Bo was due on January 11. She never met him, although she has photos of herself lying unconscious in the ICU, with Bo in the bed alongside. “I never got to hold him or touch him … or say, ‘Mummy loves you’ or ‘Goodbye’.”
The driver who changed her life – and ended Bo’s – lost his licence for seven months and was ordered to pay $9000 in reparation, including $5000 towards a car. Harris, 41, volunteers a day a week in a hospice shop, but will never return to her old jobs, cleaning, lawnmowing and landscaping.
The mother of four says the crash has been as hard on her sons – aged from 3 to 18 – and partner Kurt as it’s been on her, so she’s thankful she came back to them, through the efforts of the more than two dozen people involved in her care.
Lifting her glasses, she wipes away her tears with the heel of her hand. “I’m sorry. I can’t put it into words. The work they do just blows me away.”
Major trauma – by the numbers
- The national incidence is 35.5 cases per 100,000 people, but there are regional variations, from 28 per 100,000 in the Northern region to 52 per 100,000 in the South Island.
- In the year to June 2017, there were 162 in-hospital deaths from major trauma – about 10% of all major-trauma admissions.

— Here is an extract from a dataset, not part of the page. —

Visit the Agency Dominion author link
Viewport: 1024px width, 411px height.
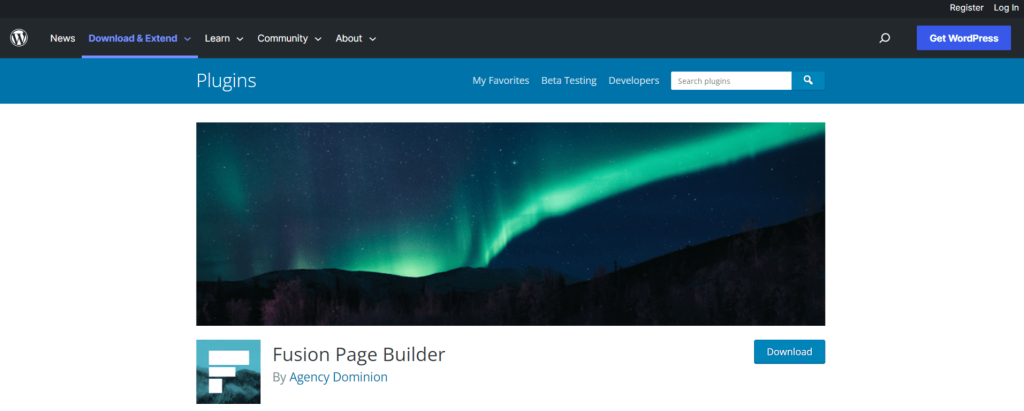[x=338, y=377]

- There are marked regional differences in cause of injury. The Northern region has high rates of pedestrian injuries (at 8%, double that of the other regions) and assault, Midland has high rates of road crashes and Central and South Island have high rates of falls (29% and 31%, compared with 20% in Midland).
- About a quarter of patients have to be transferred from the hospital they are initially taken to.
- In the Northern and Midland regions, more than 40% of patients get to hospital within the so-called “golden hour” after an event, but in the Central region and South Island, the figure is less than 30%.